A tank originally contains 5 lb of salt dissolved in 200 gal of water: Starting at time t=0, a salt solution containing 0.10 lb/gal is to be pumped into the tank at a constant rate and the well-stirred mixture is to flow out of the tank at the same rate.

a)The pumping is to be done so that the tank contains 15 lb of salt after 20 min of pumping. At what rate must the pumping occur in order to achieve this objective?
b)Suppose the objective is to have 25 lb of salt in the tank after 20 min. Is it possible to achieve this objective?

To solve this problem, we'll use the concept of rates and the equation:

Rate in - Rate out = Rate of change

Let's start with part a)

a) The pumping is to be done so that the tank contains 15 lb of salt after 20 minutes of pumping.

We already know that the initial amount of salt in the tank is 5 lb, and it remains constant throughout the process.

Let's assume the rate at which the salt solution is pumped into the tank is 'x' lb/gal/min.

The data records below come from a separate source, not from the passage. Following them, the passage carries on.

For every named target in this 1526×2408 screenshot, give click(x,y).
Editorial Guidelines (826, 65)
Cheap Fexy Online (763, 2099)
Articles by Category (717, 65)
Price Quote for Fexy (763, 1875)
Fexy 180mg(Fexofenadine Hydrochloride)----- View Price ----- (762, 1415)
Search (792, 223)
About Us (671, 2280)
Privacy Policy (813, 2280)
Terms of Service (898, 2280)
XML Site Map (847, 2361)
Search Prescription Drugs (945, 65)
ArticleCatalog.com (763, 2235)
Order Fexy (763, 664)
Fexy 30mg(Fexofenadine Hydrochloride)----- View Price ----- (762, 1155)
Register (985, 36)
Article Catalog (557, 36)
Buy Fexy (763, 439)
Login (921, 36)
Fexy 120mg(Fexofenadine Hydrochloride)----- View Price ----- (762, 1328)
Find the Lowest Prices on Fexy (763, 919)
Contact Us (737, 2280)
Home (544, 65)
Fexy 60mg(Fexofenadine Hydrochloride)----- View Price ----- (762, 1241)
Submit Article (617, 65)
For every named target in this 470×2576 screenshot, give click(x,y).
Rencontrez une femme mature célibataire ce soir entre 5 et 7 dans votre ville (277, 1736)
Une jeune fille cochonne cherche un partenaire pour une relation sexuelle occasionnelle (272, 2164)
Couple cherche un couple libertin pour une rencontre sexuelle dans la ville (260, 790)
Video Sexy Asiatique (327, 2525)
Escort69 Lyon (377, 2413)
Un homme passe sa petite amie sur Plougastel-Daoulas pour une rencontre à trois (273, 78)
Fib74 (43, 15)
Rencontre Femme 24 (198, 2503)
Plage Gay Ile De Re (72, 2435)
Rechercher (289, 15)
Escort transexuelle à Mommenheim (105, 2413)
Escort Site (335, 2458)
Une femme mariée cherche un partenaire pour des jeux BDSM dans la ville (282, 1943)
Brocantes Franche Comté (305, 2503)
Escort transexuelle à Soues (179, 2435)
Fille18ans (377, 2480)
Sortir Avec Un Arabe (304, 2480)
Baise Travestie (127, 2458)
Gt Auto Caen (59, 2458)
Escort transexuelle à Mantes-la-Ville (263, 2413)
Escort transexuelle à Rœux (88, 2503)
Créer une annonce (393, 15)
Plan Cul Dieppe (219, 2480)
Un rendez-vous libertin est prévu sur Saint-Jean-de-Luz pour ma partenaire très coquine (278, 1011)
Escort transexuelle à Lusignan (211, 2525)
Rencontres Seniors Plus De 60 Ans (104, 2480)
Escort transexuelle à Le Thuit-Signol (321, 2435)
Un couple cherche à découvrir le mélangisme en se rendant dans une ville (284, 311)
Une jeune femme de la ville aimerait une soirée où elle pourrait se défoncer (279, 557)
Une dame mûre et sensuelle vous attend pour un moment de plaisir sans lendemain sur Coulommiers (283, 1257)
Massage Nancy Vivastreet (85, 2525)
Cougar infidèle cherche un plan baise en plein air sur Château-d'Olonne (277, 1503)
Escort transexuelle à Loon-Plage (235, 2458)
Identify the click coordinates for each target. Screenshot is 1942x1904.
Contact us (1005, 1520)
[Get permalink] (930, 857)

The rate at which salt enters the tank is then: x lb/gal/min * (rate of pumping) gal/min

The rate at which salt leaves the tank is: (5 lb/200 gal) * (rate of pumping) gal/min

Now, we can set up our equation:

Rate in - Rate out = Rate of change

x * (rate of pumping) - (5/200) * (rate of pumping) = (15-5)/20

Simplifying the equation:

(x - 5/200) * (rate of pumping) = 10/20

(rate of pumping) = (10/20) / (x - 5/200)

(rate of pumping) = 20 / (2 * (x - 5/200))

(rate of pumping) = 10 / (x - 5/200)

Next, let's move on to part b)

b) Suppose the objective is to have 25 lb of salt in the tank after 20 minutes. Is it possible to achieve this objective?

Using the same equation as before, we can substitute 25 lb for the desired amount of salt:

(rate of pumping) = 20 / (2 * (x - 5/200))

If we plug in 25 for the desired amount of salt, the equation becomes:

(rate of pumping) = 20 / (2 * (x - 5/200))
(rate of pumping) = 20 / (2 * (x - 5/200))

We can see that there is no possible value for (rate of pumping) that would result in a real solution for x. Therefore, it is not possible to achieve the objective of having 25 lb of salt in the tank after 20 minutes.